The legacy of the F1 series has been lasting, but the sponsors haven't. The series coincided with Australian dominance of the sport internationally - many who still are today - and leads you to wonder whether the current crop of triathletes would be better racers if they also had the chance to race F1 style races.

What would it take to get triathlon back on TV in Australia on a regular basis, for as many sports will attest, TV coverage is the key to success in terms of profile, participation and eventually performance. The short answer is that it's not easy, and takes a lot of will power, connections, influence, money and more, but starts with a great product.

Triathlon does offer that product, and while many would suggest it would be as simple as reincarnating the F1 series, I think it needs a bit of evolution to keep pace with the changing appetite of the sporting public since those glory days of the 90's and early 2000's. Perhaps a mix of individual and team events, mid-event primes to encourage aggressive tactics, immunities from elimination, mid-race point scoring, madison-style enduros, and similar concepts could add appeal to the style of racing. Working on the event production would add some pizzazz, like the trademark blue carpet in ITU events, raised finish line, grandstands, GPS measurement of athlete's speed / pace, live athlete cams, stats analysis, and more. There are great ideas people around in sports who would a give some good insight to sparking things up.
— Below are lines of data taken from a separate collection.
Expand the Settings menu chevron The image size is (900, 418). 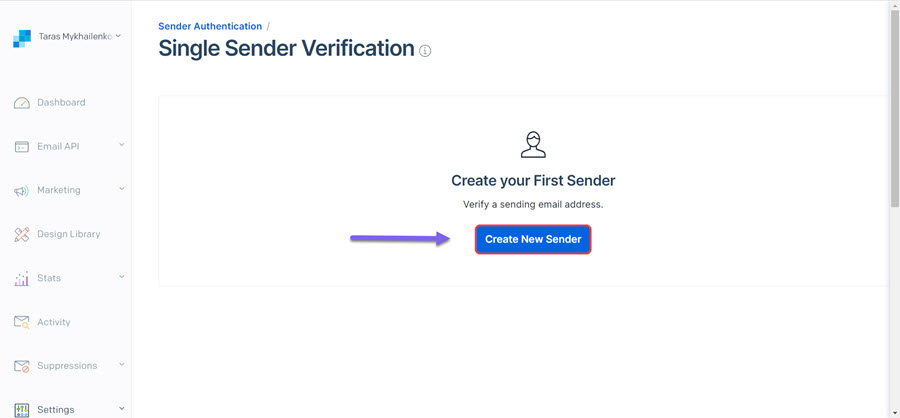(122, 408)
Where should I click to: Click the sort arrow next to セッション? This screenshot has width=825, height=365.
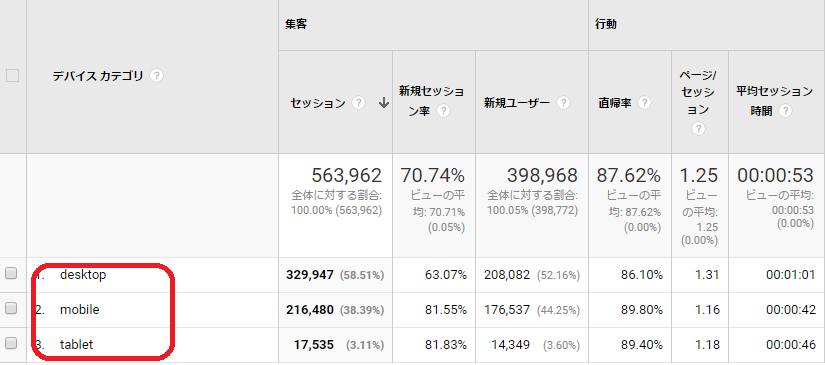point(384,103)
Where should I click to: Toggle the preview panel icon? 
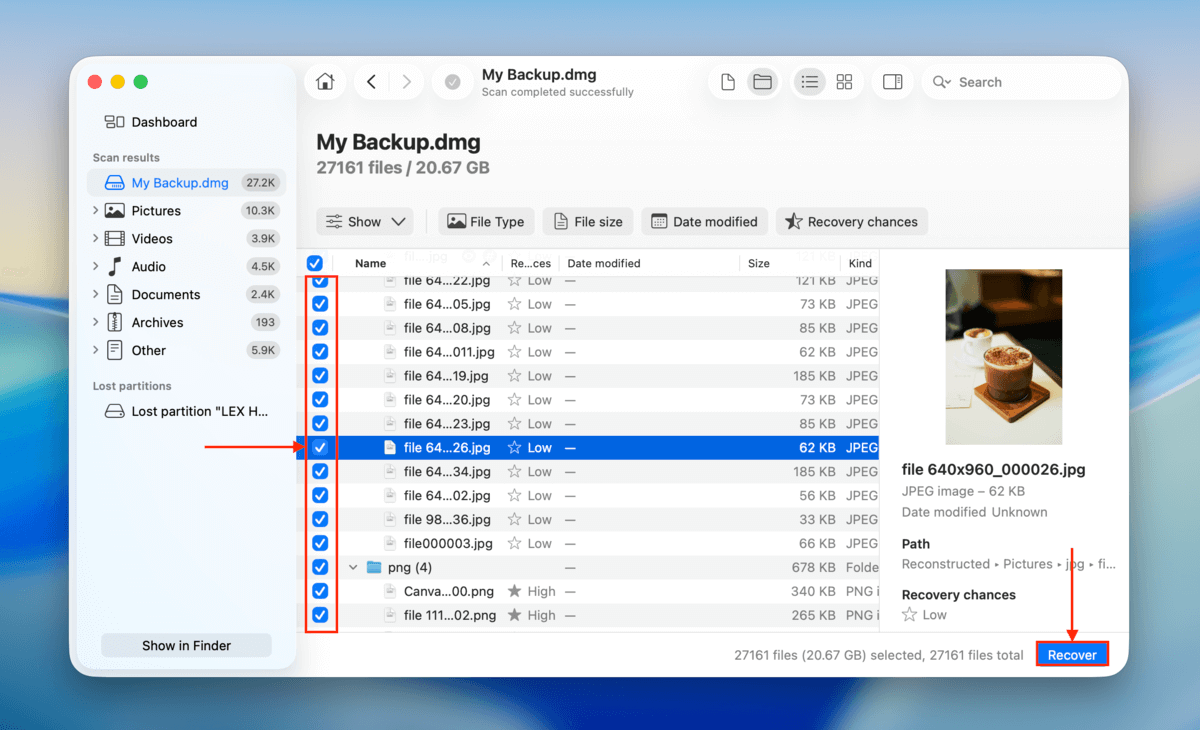pos(892,81)
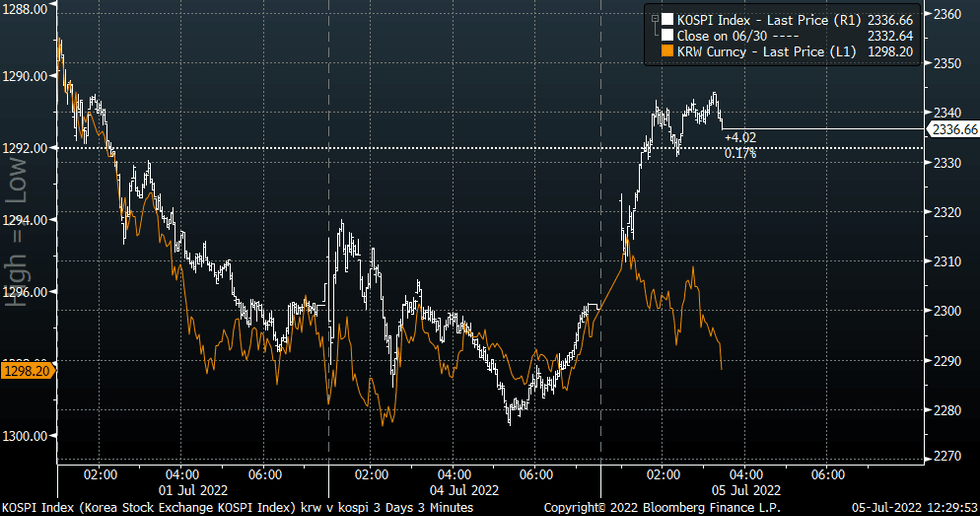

Then you need to work through the bureaucracy, starting with Triathlon Australia, the seemingly immovable beast in the way to endorsement. You could bypass them and be damned, or work with them and perhaps in 20 years have a outcome…with a product that would probably be watered down and sanitised to the point of boredom. Perhaps WTC or Challenge would go at something like this, but since it would be elite based and not mass participation, their interest might be limited. So the obvious pathway is to get existing event organisers to begin incorporating these ideas, companies like Supersprint, Elite Energy and USM, to name a few. They might not get TV coverage (straight away), but it would be a move in the right direction, at least.

What they could do, in conjunction with an existing race, is have an elite, F1-style race AFTER the age group race, during the time when people are standing around chewing the fat of their race. Have some quick fire races that are over with in 60mins, and which burn holes in the lactic tanks of the athletes. It would be fast and exciting, have a ready audience of triathletes (who otherwise never see the elites because they are first away), and be on in a mid-late morning time frame when the public might actually be passing by. Sure, it wouldn't be the F1 series, but baby steps towards that…proving the concept has a life beyond the memory of old triathletes.

Something needs to be done to give triathlon a lift and boost the way the F1 series did, and short of the major sponsor or benefactor stopping by (which seems very unlikely at the moment), the people with influence and ability to make things happen need to get ideas together to lift triathlon by the shoelaces (back) to a field of prominence from where anything is possible for the sport.